__What you will do__
1/ List the four adjectives the Bayfield journal entries use to describe the day of the visit to Hauser's.
2/ Proceed with the Bayfield journal entries, writing on from the point at which they stop.

__Selected text__
────

Wednesday, April 20, 2016

FORSYTHIA BLOOMING, MAYOR MACDONALD RETIRING


FORSYTHIA JUST BEGINNING TO BLOOM

BAYFIELD MAYOR LARRY MACDONALD...

...RETIRING
Wednesday, 9:30 AM.  38 degrees F on the ferry dock, 38 on the back porch.  Wind variable and calm.  Humidity 90%, barometer 30.15" and falling precipitously, predicting showers for tomorrow.  It is a quiet morning.  The Wednesday Weeders volunteers are spreading mulch in Fountain Garden Park, and a couple of city workers are straightening out sod that was plowed up on the roadsides during the winter.
   The Forsythia began blooming around town yesterday but it will take a couple of days for these icons of spring to look their best.
   Larry MacDonald, Mayor of Bayfield, was all decked out in his traditional tux and high hat yesterday afternoon late for his official retirement after twenty years on the job.  Larry put Bayfield on the tourist map, and in many ways is responsible for its considerable environmental reputation.  Larry brought in hundreds of thousands of dollars in grant money over the years, and Bayfield looks good mainly because of his efforts.  He always took his job seriously, but not himself.  He has been an exceptional mayor.

Tuesday, April 19, 2016

SCILLA BULBS AND LOTS OF TIME

SCILLA  BLOSSOMS  AND SNOW BANK...

                    
SCILLA UNDER OLD APPLE TREES


Tuesday, 8:30 AM.  37 degrees F at the ferry dock, 35 on the back porch.  Wind NE, gusty.  The sky is mostly overcast and cloudy, the humidity high, at 91%.  The barometer is falling, currently at 30.43".
   I went to Hauser's yesterday, to reserve hanging baskets for the porch and decks.  They have done a fantastic job of erecting the two 80' greenhouse ranges they purchased from Baily's, which has gone out of business.  It was a rainy, foggy, cold, dismal day.  But it was cheered unexpectedly by the presence of large drifts of Scilla blooms contrasting with snowbanks and old apple trees.

────

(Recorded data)
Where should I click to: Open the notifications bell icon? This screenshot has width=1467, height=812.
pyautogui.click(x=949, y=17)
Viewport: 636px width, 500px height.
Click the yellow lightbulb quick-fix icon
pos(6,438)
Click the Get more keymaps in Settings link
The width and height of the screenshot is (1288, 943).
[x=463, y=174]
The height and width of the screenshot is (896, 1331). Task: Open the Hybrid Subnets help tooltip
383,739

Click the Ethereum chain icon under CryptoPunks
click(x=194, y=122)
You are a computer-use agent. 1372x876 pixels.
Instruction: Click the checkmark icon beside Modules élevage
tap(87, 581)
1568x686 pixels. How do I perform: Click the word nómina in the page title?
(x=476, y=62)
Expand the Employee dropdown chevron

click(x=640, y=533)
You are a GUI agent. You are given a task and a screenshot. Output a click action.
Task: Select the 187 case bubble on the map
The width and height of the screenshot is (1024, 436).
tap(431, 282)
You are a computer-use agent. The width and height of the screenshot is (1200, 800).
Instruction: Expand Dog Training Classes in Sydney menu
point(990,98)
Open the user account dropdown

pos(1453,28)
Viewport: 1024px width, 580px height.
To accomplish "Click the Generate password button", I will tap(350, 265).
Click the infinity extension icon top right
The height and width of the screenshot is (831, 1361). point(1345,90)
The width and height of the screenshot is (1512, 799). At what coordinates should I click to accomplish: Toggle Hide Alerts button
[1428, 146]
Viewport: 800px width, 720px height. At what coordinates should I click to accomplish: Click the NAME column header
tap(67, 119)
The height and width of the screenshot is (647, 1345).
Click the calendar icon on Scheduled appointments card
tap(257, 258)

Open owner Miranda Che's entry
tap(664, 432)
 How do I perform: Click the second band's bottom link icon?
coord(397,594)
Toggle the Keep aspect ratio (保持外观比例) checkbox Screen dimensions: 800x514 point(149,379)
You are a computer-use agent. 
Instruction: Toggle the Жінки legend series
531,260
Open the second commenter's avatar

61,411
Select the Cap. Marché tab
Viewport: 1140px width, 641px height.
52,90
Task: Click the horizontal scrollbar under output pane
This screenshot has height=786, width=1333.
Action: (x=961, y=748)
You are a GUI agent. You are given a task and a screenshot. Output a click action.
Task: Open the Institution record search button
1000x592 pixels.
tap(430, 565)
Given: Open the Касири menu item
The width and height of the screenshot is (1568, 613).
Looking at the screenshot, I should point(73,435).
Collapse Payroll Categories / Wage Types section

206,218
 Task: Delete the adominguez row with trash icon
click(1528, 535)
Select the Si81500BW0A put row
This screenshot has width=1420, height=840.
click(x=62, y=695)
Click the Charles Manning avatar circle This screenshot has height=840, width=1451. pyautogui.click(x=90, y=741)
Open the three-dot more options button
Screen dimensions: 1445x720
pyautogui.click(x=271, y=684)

────

__Responses for each task__
1/ rainy, foggy, cold, dismal

2/
   Scilla bulbs will spread over time, and time is what it takes to produce scenes like this.

Monday, April 18, 2016

BUZZARDS DON'T GET NO RESPECT

A WISCONSIN TURKEY VULTURE, IN THE ORCHARD COUNTRY
Monday, 8:00 AM.  37 degrees F at the ferry dock, 36 on the back porch.  Wind NE, calm with strong, bitter gusts.  The humidity is 87%, the barometer more or less steady, at 30.45".  A chance of rain is predicted for Wednesday and Thursday.  Hope it doesn't snow.
   Turkey vultures, AKA "buzzards,"  have become a rather common  bird in Wisconsin within my lifetime.  I don't remember seeing them at all when I was, say, in my twenties.  In fact, my Birds of Wisconsin book, by Owen Grome, published in 1963, lists the turkey vulture as an "uncommon transient," and its counterpart, the black vulture, as "accidental."  
   Turkey vultures migrate from the southern states to the upper Midwest and eastern Canada, the black vulture are non-migratory.  In any case, turkey vultures do not overwinter in Wisconsin, and I have never seen them in the winter in Bayfield. Neither have I ever seen a black vulture here, although I see them frequently in Ohio.
   Turkey vultures have been evident in northern Wisconsin for some weeks now, however.  They are a large bird and might be mistaken for eagles in flight except for the way they hold their wings in a loose "V" when soaring, and their lack of a white head and tail.  The  bald eagle tail is also shorter and broader.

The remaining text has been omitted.